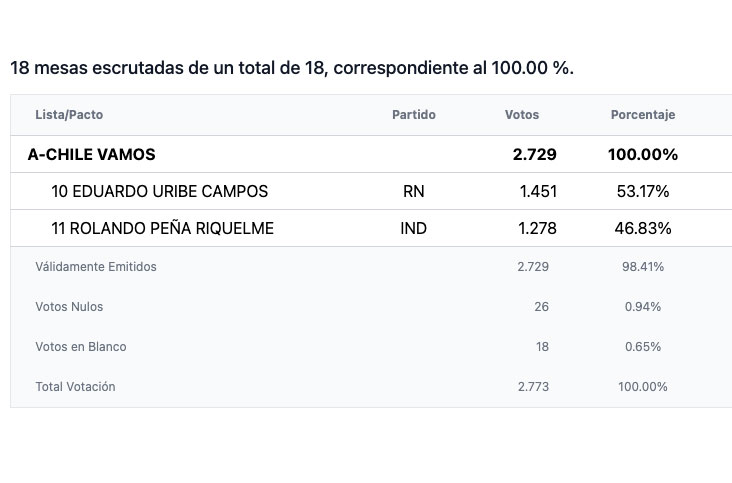Viewport: 732px width, 483px height.
Task: Click the mesas escrutadas summary text
Action: point(292,68)
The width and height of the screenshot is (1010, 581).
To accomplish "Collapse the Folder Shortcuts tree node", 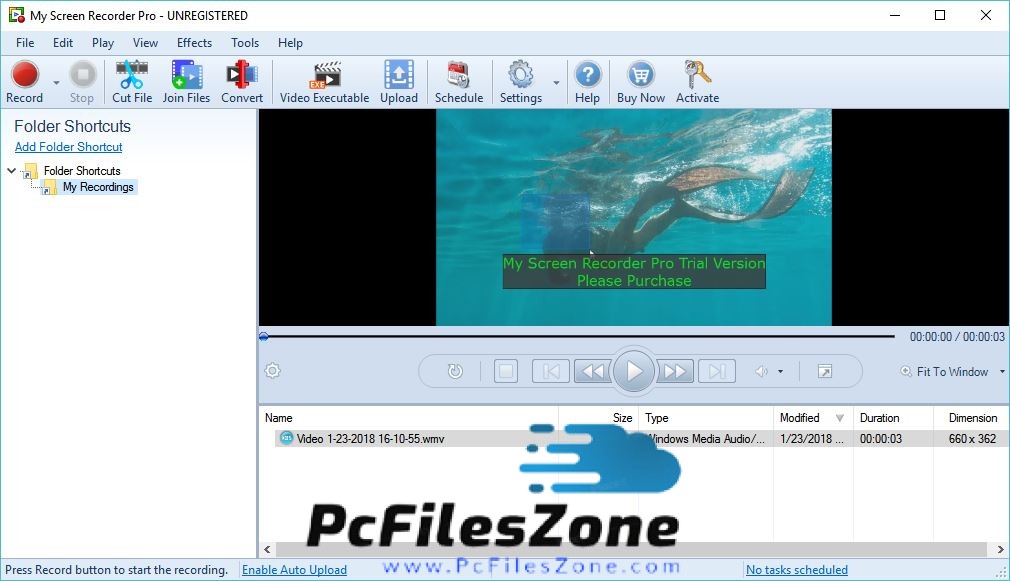I will [x=12, y=171].
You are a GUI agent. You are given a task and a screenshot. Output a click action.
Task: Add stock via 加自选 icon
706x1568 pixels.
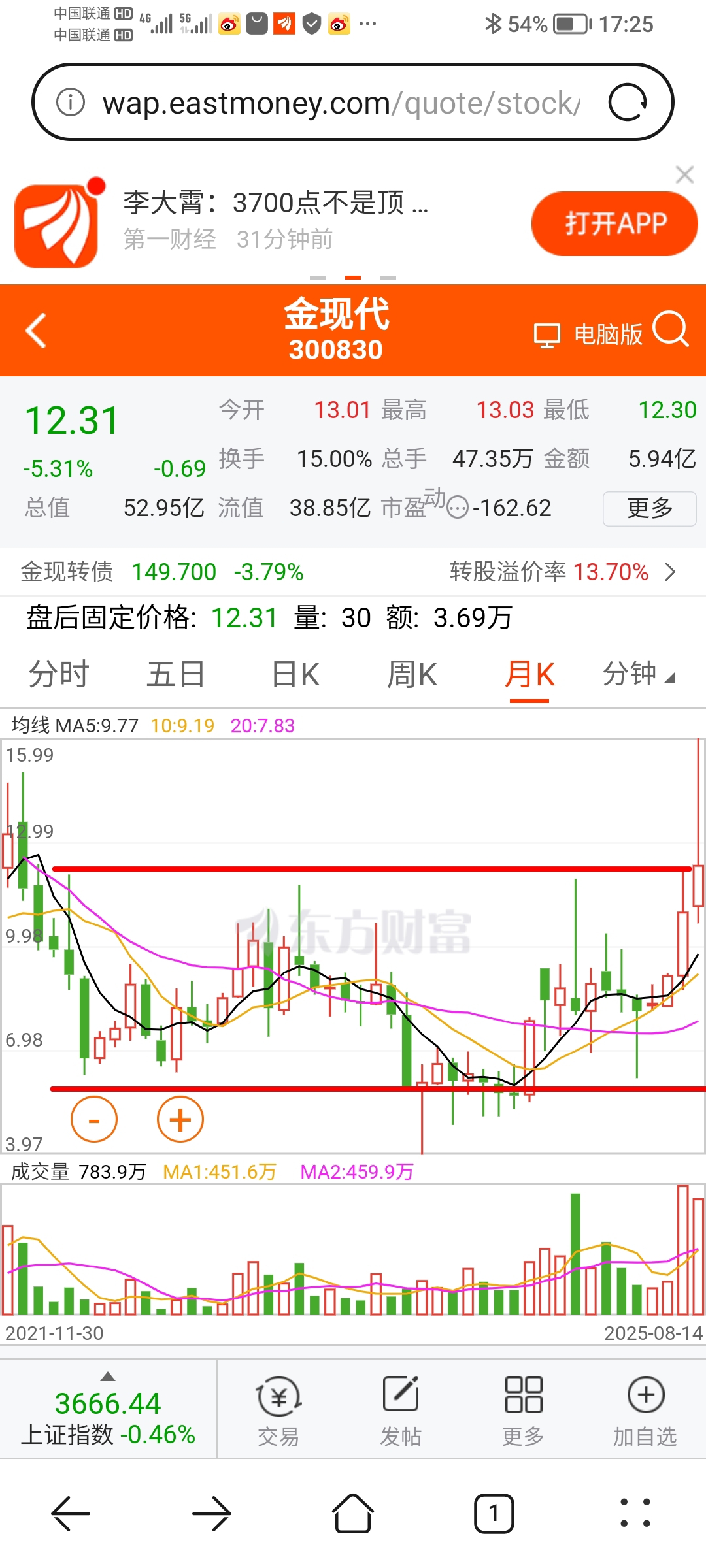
_____
All lines between the one that contains "You are a GUI" and the end of the records above, both included, are to be returned exactly as they stand, except for pictures, which are omitted.

You are a GUI agent. You are given a task and a screenshot. Output a click action.
Task: Add stock via 加自选 icon
706x1568 pixels.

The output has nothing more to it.